Le gouvernement devrait retirer les deux traversiers en cours de construction à Chantier Davie pour qu'ils soient terminés dans un autre chantier maritime. Pour sortir d'un gouffre financier, cette solution, en apparence simple, est difficile à mettre en oeuvre.

Selon les informations réunies par La Presse, la Société des traversiers du Québec avait retenu les services de Fisher Maritime, société de consultation du New Jersey. Les experts recommandent de sortir les deux navires de Davie, même incomplets. Deux ans après l'échéance prévue, l'un est terminé à 85 %, l'autre est à moitié construit.

Cette semaine, le cabinet du ministre des Transports, Laurent Lessard, confirmait avoir reçu une autre étude sur les dérapages du chantier de Lauzon, celle-là réalisée par PricewaterhouseCoopers. M. Lessard a refusé toutefois d'en divulguer les conclusions, mais des sources fiables rapportent que le verdict n'est pas aussi catégorique que celui des Américains.

Québec est un peu l'otage de Davie, explique-t-on, car le transfert des navires incomplets est parsemé d'embûches. Les autres chantiers au Québec font davantage de la réparation que de la construction maritime. Envoyer le travail au chantier Irving, l'éternel concurrent de Davie, soulèverait une tempête politique dans la région de Québec, où le Parti libéral est déjà mal en point.

En outre, terminer les bateaux ailleurs entraîne des coûts supplémentaires. Enfin, le chantier qui terminera le travail entamé ailleurs ne voudra pas honorer la garantie habituelle sur la fiabilité du navire, explique-t-on.

DÉPASSEMENTS DE COÛTS...

L'automne dernier, La Presse révélait que les navires qui devaient coûter 125 millions lors de l'attribution du contrat voguaient vers une facture supplémentaire de 100 millions.
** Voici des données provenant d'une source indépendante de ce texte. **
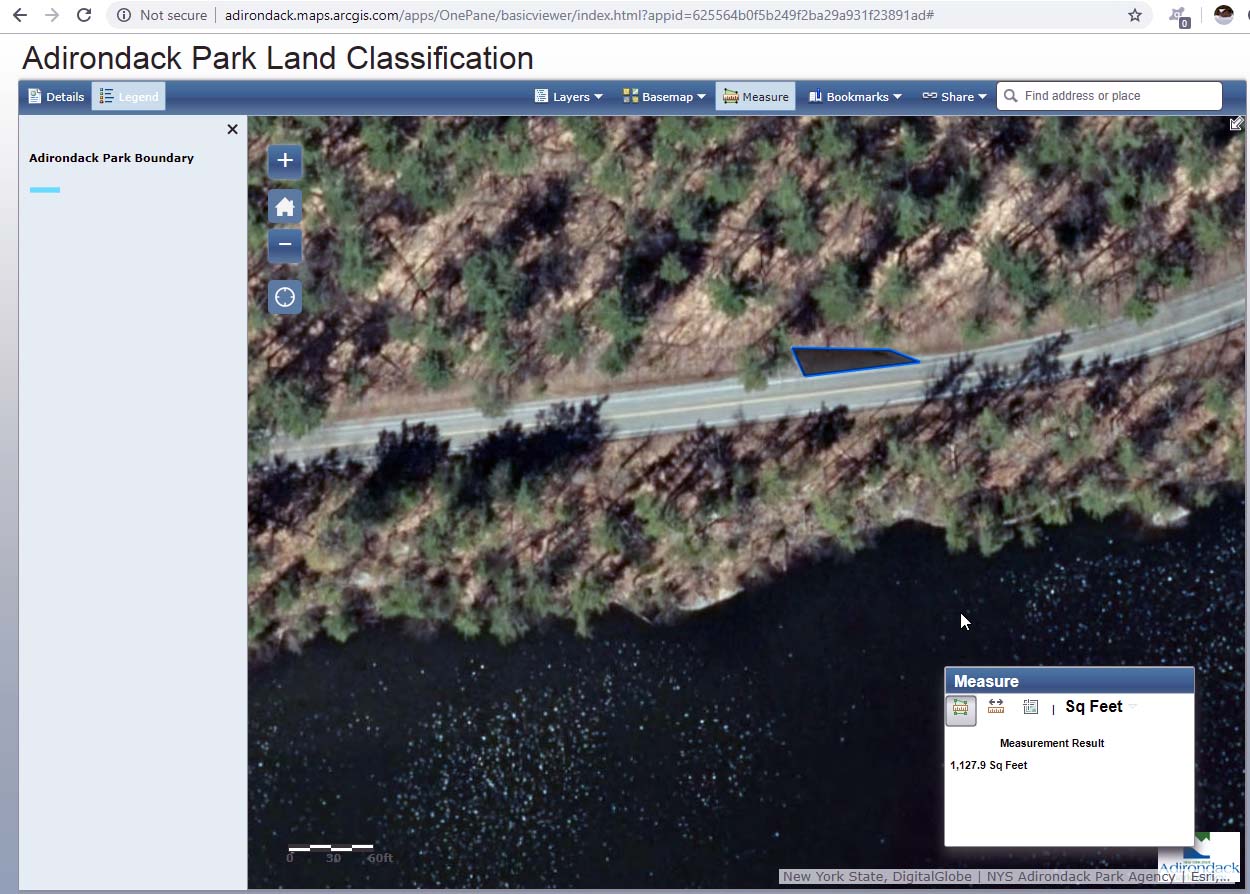The height and width of the screenshot is (894, 1250).
Task: Open the Layers dropdown
Action: point(569,97)
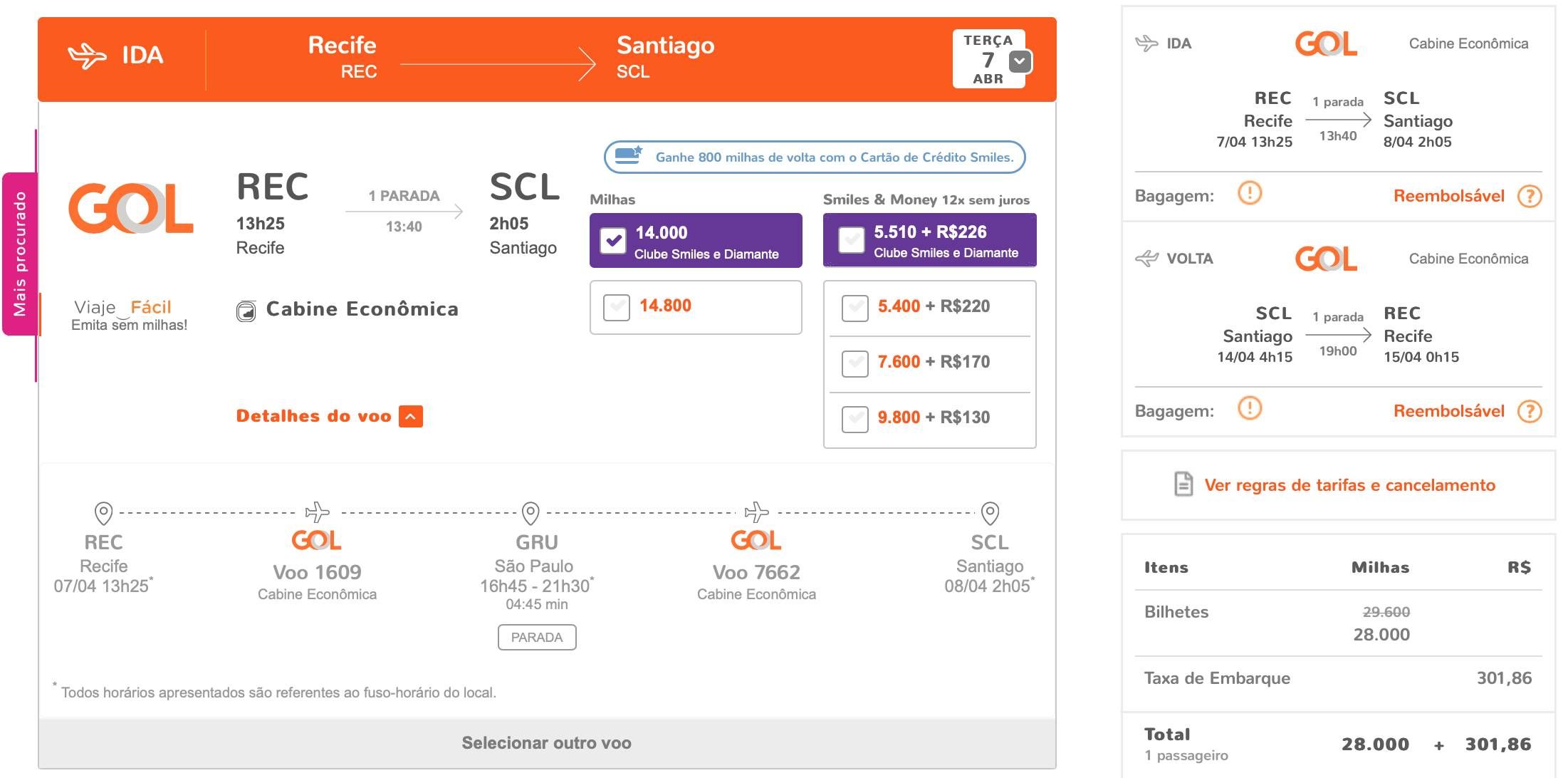Click the Smiles credit card 800 miles banner
1568x778 pixels.
pyautogui.click(x=815, y=157)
Le ministre Laurent Lessard avait commenté sans détour le dérapage financier : « On ne peut pas se tromper de 100 % ! »

Davie réclame 100 millions supplémentaires de Québec pour obtenir la livraison de ses navires qui faisaient pourtant l'objet d'un contrat « clés en main ». Davie avait ouvert une réclamation avant l'été. « Cela a été refusé, cela demeure une contestation », explique M. Lessard, concédant toutefois qu'il faudrait y consacrer davantage de fonds publics.

Une source proche des Transports explique que le contrat de gré à gré, accordé à Davie à l'époque, sabrait au maximum le prix - des évaluations internes au Ministère parlaient davantage de 200 millions que de 125, confie-t-on.

... ET RETARDS

À la question des dépassements de coûts s'ajoute celle des retards. À l'origine, les deux traversiers commandés pour faire le lien entre Tadoussac et Baie-Sainte-Catherine devaient être livrés en 2015. Puis on s'était entendu pour juillet 2016. Davie avait indiqué qu'un premier navire serait prêt pour le 31 octobre dernier. Depuis, le chantier n'a pas progressé, bien que des représentants de la Société des traversiers se rendent sur les lieux chaque jour.

Le contrat avait été accordé « clés en main ». Davie devant livrer les deux bateaux pour 125 millions, mais par la suite, elle aurait prévenu qu'il faudrait 20 millions de plus. Le compteur s'est emballé depuis. Davie a confié à Marcel Aubut un mandat de lobbyiste pour « contribuer à solutionner les différends entre Davie et la Société des traversiers ».

Pour le constructeur, les modifications aux plans réclamées par la STQ ont fait grimper la facture. L'efficacité du chantier n'est pas en cause. Parallèlement, le chantier travaille sur un bateau d'approvisionnement de l'armée canadienne, contrat qui progresse conformément aux échéanciers et aux budgets, indique une source fédérale.

Davie pourrait être desservie si elle met trop de temps à sortir les fameux traversiers québécois. Des proches du chantier expliquent que le gouvernement fédéral devra donner inévitablement d'importants contrats pour la construction de brise-glaces. La flotte de la Garde côtière est désuète, les navires qui devaient naviguer 20 ans en sont à leur 36année d'existence.